## Work request
Wherever a picture appears, leave it out, and transcribe the rest of the records exactly.

***

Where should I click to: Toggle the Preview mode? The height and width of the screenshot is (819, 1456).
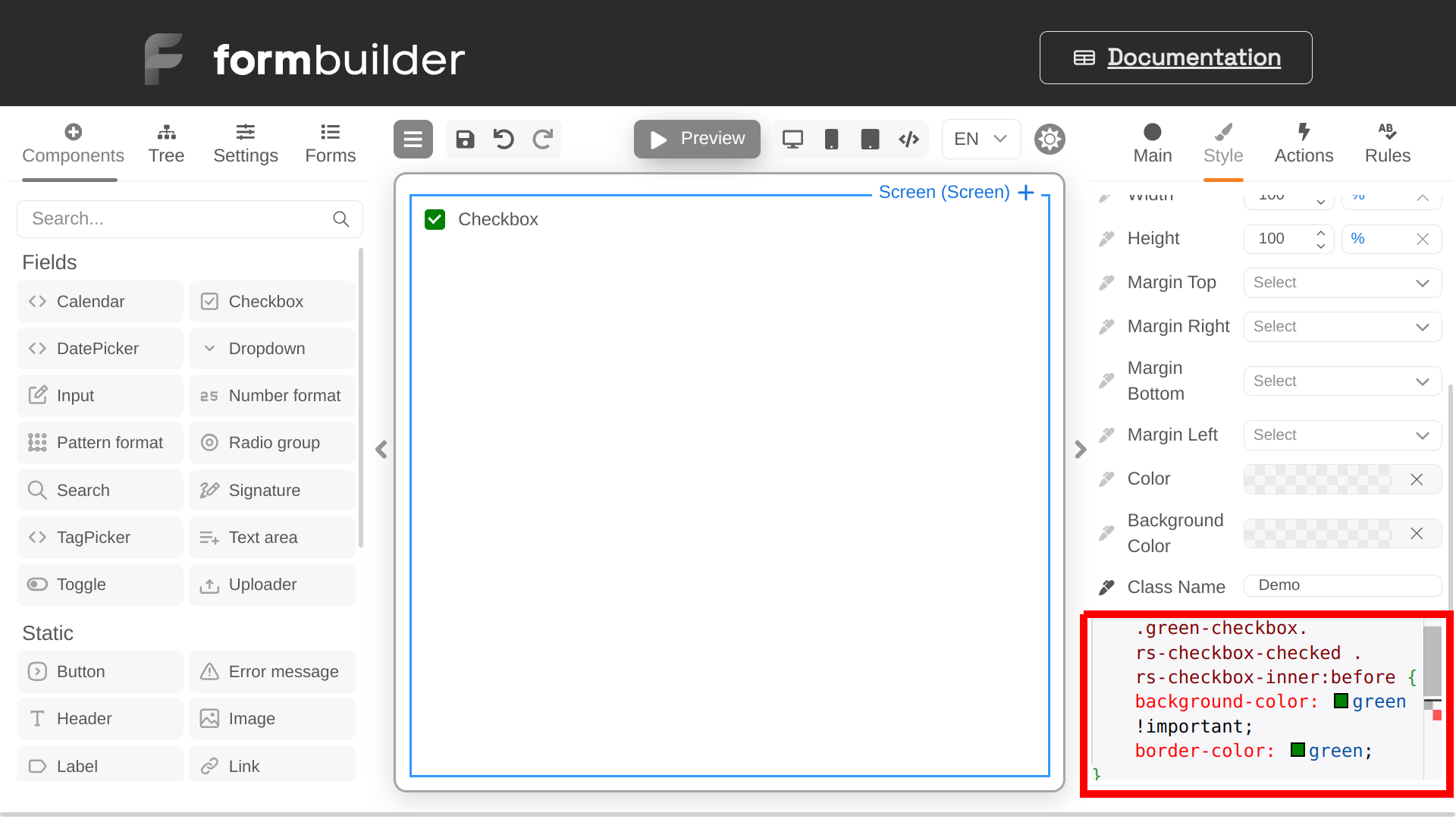coord(697,139)
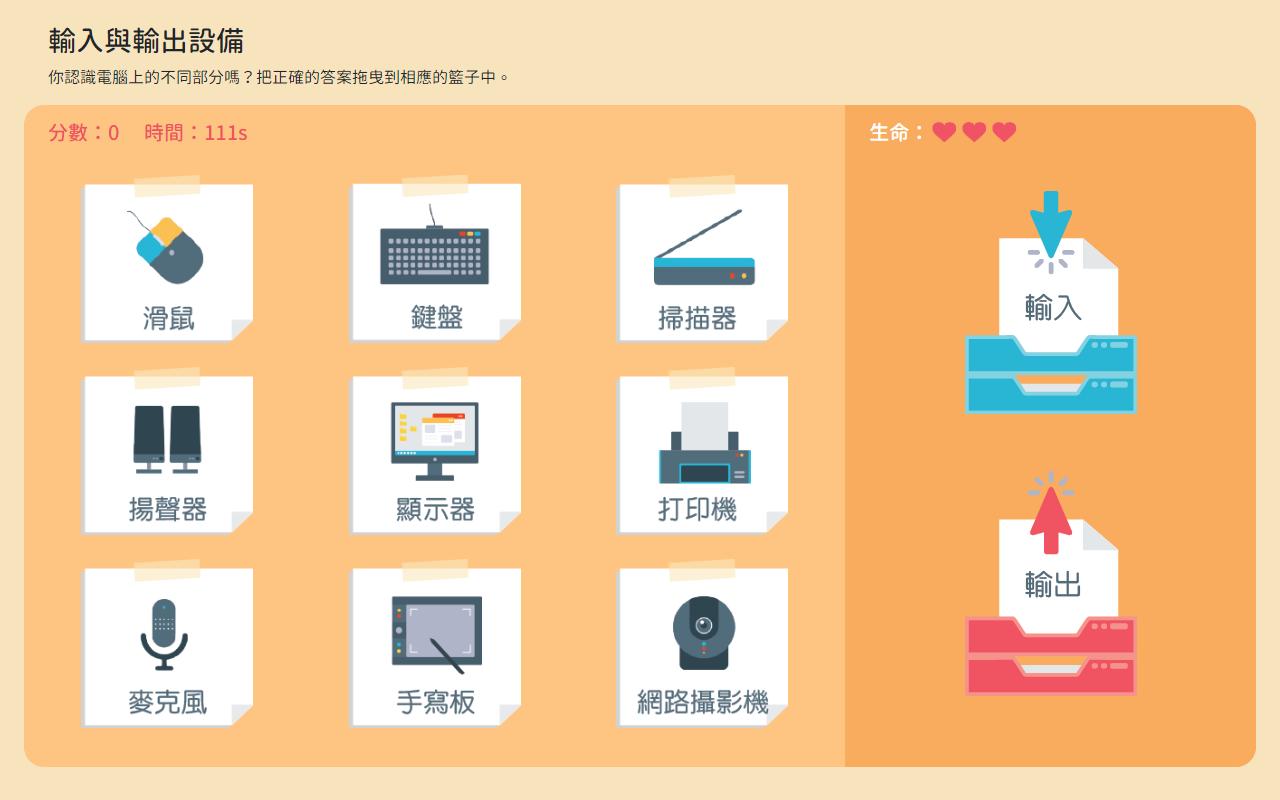This screenshot has width=1280, height=800.
Task: Click the page title 輸入與輸出設備
Action: pos(146,41)
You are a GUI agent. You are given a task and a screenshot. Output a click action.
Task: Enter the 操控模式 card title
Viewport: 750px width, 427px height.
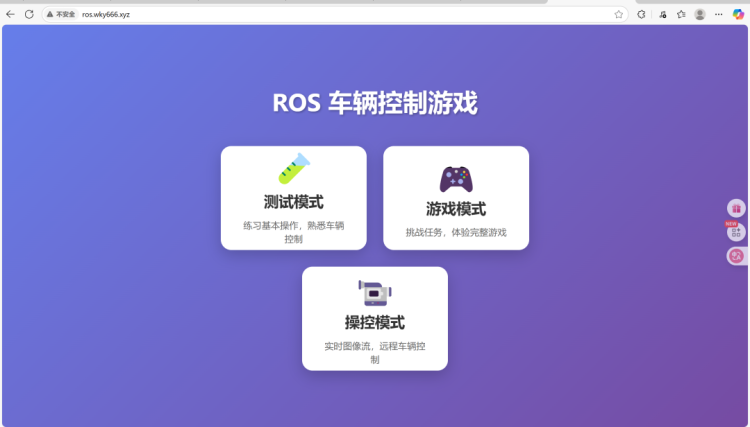click(375, 322)
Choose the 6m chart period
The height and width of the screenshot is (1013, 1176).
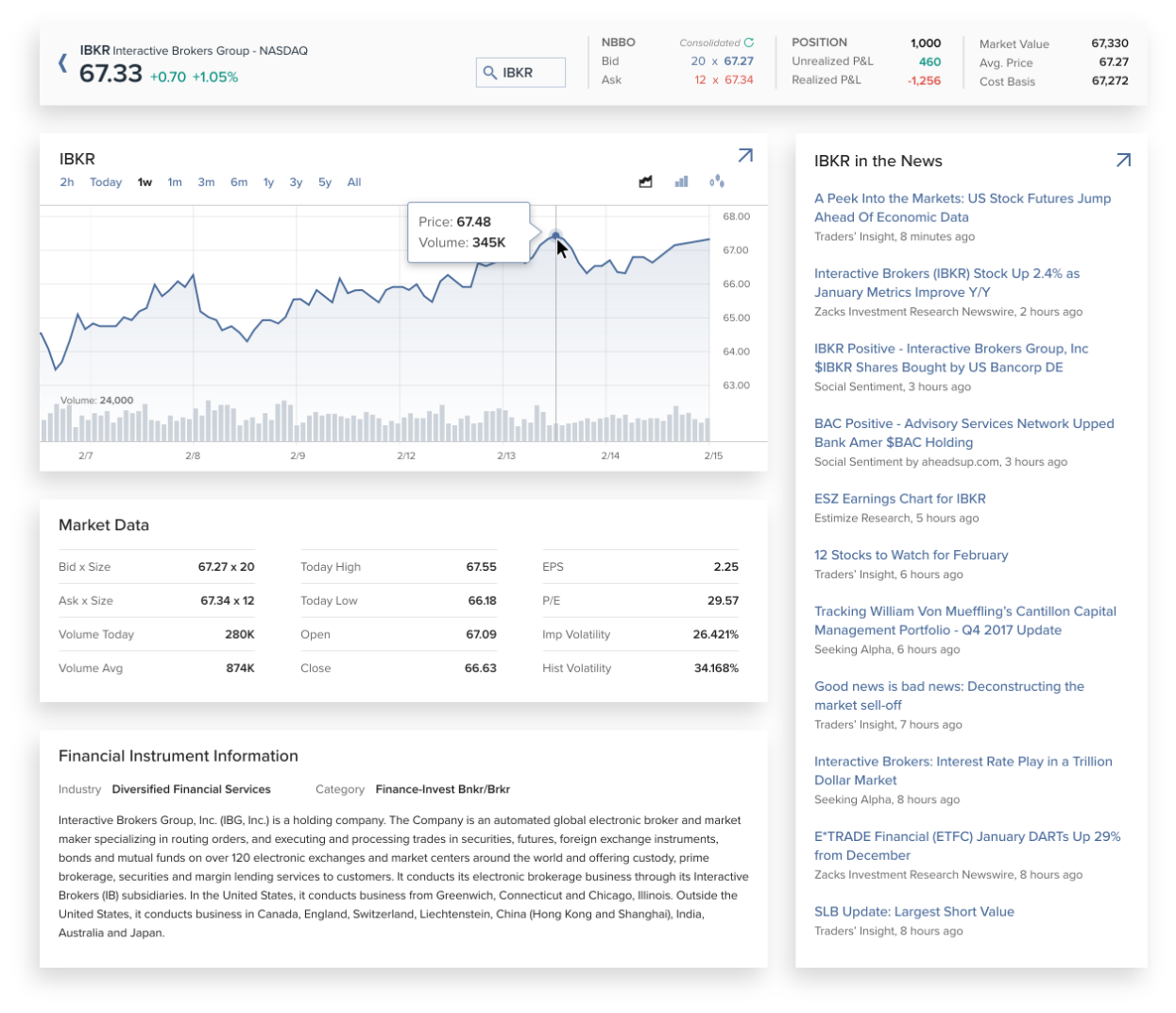point(239,182)
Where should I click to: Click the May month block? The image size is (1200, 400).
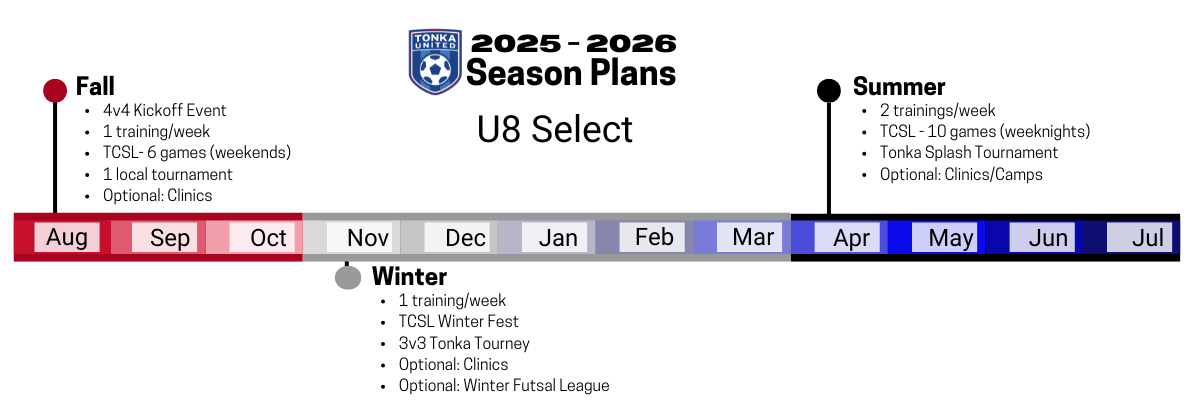(x=945, y=237)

***

## Answer to the exercise
Where should I click to: Toggle the Preview mode? The height and width of the screenshot is (819, 1456).
coord(697,139)
This screenshot has width=1280, height=800.
Task: Click the page title 輸入與輸出設備
Action: pos(146,41)
You are a GUI agent. You are given a task and a screenshot. Output a click action.
Task: Enter the 操控模式 card title
Viewport: 750px width, 427px height.
click(375, 322)
Choose the 6m chart period
The height and width of the screenshot is (1013, 1176).
point(239,182)
Where should I click to: Click the May month block? The image size is (1200, 400).
(x=945, y=237)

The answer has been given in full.